- **Exercise text**
• • •

(A nasal fracture is a crack or break in the bones or cartilage of your child’s nose.Child may have a break in the upper nose (bridge), the side, or in the septum.Here 6 year old boy sustained nasal injury with fracture of nasal bone and septum.This is corrected by closed reduction under anesthetic in Jubilee Hospital Trivandrum, Kerala, South India.)
Broken nose is common in children .A nasal fracture is a crack or break in the bones or cartilage part of the nose. Child may have a break in the upper nose (bridge), the side, or in the septum. The septum is in the middle of the nose and divides his nostrils.
Nasal fractures are caused by a hard hit to the nose. They commonly occur from motor vehicle crashes, sports injuries, falls, and fights.
The symptoms are:
Crooked nose: Your child’s nose may look like it has moved out of place. It may bend toward one side of his face or look wider than usual.
Nose Bleed: Bleeding from nose is a common sign of a nasal fracture. The amount of blood will depend on how badly his nose was broken.
Bruises and swelling: Child’s nose will begin to swell with black eye within 1 to 2 hours after the injury.
X-rays or CT scan: X-rays may be done to help find the fracture of nasal bone and other injuries if any.
Child is given Analgesics, Anti inflammatory and decongestants. Also a course of antibiotic is given. If any nasal bleeding the nose is packed with medicated gauze.
Closed Reduction: Some nasal fractures must be moved back into place (reduction). The reduction can be done immediately after injury, but if any edema develops, one should wait till all the swelling goes and get the procedure done.
Splints or packing: Splints or packing may be kept for few days.
If not corrected the child may have cosmetic deformity as grows older and also nasal obstruction due to deviated septum, which requires major surgical procedure later on.
Fractures in the face and head can cause cerebrospinal fluid (CSF) from child’s brain to leak out of from the nose. Septal hematomas that form can lead to serious infections. These infections may be life-threatening if they spread deeper into your child’s skull or brain.

• • •

- **Exercise data**
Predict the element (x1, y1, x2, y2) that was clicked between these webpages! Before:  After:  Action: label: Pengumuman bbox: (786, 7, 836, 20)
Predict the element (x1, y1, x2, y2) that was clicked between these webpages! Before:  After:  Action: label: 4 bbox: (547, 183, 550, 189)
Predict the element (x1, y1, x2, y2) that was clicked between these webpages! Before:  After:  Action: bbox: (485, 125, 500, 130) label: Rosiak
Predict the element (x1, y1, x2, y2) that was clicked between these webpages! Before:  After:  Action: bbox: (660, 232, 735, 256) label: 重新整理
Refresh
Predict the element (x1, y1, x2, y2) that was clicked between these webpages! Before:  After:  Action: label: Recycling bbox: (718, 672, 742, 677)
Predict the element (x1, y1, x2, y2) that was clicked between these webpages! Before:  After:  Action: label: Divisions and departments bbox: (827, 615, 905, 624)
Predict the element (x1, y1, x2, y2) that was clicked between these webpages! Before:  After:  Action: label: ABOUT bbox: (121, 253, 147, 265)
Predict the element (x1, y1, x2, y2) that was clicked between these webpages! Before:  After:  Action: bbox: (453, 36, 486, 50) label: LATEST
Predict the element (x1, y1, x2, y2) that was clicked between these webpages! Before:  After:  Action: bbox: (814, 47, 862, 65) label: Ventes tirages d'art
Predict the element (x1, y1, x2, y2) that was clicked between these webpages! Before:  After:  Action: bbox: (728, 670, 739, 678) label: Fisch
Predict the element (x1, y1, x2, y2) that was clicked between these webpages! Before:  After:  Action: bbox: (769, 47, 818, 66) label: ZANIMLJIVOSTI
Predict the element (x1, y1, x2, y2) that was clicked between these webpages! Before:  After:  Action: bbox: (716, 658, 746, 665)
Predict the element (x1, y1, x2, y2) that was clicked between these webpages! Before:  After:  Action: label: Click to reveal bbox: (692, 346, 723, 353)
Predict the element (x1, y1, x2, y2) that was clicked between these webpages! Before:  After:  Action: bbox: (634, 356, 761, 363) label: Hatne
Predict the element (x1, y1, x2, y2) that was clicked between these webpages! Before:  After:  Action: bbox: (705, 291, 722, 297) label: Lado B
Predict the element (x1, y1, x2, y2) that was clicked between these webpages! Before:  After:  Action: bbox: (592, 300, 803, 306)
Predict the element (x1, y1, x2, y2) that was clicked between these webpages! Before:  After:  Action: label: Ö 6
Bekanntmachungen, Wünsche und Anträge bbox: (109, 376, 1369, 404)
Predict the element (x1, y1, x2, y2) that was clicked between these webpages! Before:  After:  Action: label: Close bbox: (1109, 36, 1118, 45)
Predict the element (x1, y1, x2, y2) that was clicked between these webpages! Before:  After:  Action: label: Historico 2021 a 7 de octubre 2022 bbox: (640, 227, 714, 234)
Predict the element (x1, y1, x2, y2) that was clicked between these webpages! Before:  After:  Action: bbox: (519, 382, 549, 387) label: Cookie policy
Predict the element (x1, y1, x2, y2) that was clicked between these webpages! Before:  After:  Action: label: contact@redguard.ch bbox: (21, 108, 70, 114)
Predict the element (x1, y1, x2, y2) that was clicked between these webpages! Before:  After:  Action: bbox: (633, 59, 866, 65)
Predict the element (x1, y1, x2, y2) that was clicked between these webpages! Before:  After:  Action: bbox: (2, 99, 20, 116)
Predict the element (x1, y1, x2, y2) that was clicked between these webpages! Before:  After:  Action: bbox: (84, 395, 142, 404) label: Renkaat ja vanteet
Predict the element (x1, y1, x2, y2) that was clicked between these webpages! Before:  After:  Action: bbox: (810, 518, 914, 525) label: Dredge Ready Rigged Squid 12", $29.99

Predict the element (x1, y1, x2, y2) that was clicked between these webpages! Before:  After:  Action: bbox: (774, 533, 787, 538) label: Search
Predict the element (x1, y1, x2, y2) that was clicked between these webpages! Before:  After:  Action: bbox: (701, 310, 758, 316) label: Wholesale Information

• • •

Decide whether each statement agrees with the text about nasal fractures in children, answering yes or no and quoting the words that settle it: (a) swelling with a black eye starts within 1 to 2 hours of the injury; (b) closed reduction can never be done right after the injury; (c) the septum divides the nostrils. Base your answers on the text about nasal fractures in children and nothing else.

(a) Yes: "Child’s nose will begin to swell with black eye within 1 to 2 hours after the injury."
(b) No: "The reduction can be done immediately after injury"
(c) Yes: "The septum is in the middle of the nose and divides his nostrils."